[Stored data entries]

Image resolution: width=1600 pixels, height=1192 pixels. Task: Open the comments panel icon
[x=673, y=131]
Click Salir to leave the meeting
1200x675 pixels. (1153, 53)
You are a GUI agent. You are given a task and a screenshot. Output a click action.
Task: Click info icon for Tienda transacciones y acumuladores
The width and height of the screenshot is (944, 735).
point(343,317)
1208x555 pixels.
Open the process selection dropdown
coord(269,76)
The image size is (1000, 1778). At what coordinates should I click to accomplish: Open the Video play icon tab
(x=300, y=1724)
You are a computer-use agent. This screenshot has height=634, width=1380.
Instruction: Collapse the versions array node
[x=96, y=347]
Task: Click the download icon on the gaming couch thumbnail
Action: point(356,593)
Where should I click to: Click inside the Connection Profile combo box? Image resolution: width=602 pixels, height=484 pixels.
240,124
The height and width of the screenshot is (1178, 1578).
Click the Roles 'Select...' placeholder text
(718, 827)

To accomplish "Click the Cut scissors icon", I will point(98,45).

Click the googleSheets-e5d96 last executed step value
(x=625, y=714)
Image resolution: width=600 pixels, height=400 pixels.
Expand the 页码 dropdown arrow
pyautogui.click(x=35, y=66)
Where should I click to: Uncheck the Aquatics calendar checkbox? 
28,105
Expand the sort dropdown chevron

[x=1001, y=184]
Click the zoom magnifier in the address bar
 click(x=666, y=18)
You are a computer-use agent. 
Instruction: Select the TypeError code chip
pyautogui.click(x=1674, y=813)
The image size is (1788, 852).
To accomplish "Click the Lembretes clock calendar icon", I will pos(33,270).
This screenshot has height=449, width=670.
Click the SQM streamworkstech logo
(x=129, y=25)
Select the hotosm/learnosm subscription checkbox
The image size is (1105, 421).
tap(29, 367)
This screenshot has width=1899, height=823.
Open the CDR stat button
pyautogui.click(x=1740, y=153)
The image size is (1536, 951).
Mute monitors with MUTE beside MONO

Work to be completed:
Transcribe the data in full, keeping every detail.

Expected answer:
Image resolution: width=1600 pixels, height=1192 pixels. Task: Open the comments panel icon
[x=673, y=131]
Click Salir to leave the meeting
1200x675 pixels. (1153, 53)
You are a GUI agent. You are given a task and a screenshot. Output a click action.
Task: Click info icon for Tienda transacciones y acumuladores
The width and height of the screenshot is (944, 735).
point(343,317)
1208x555 pixels.
Open the process selection dropdown
coord(269,76)
The image size is (1000, 1778). At what coordinates should I click to accomplish: Open the Video play icon tab
(x=300, y=1724)
You are a computer-use agent. This screenshot has height=634, width=1380.
Instruction: Collapse the versions array node
[x=96, y=347]
Task: Click the download icon on the gaming couch thumbnail
Action: point(356,593)
Where should I click to: Click inside the Connection Profile combo box? Image resolution: width=602 pixels, height=484 pixels.
240,124
The height and width of the screenshot is (1178, 1578).
Click the Roles 'Select...' placeholder text
(718, 827)

To accomplish "Click the Cut scissors icon", I will point(98,45).

Click the googleSheets-e5d96 last executed step value
(x=625, y=714)
Image resolution: width=600 pixels, height=400 pixels.
Expand the 页码 dropdown arrow
pyautogui.click(x=35, y=66)
Where should I click to: Uncheck the Aquatics calendar checkbox? 
28,105
Expand the sort dropdown chevron

[x=1001, y=184]
Click the zoom magnifier in the address bar
 click(x=666, y=18)
You are a computer-use agent. 
Instruction: Select the TypeError code chip
pyautogui.click(x=1674, y=813)
The image size is (1788, 852).
To accomplish "Click the Lembretes clock calendar icon", I will pos(33,270).
This screenshot has height=449, width=670.
Click the SQM streamworkstech logo
(x=129, y=25)
Select the hotosm/learnosm subscription checkbox
The image size is (1105, 421).
tap(29, 367)
This screenshot has width=1899, height=823.
Open the CDR stat button
pyautogui.click(x=1740, y=153)
The image size is (1536, 951).
Mute monitors with MUTE beside MONO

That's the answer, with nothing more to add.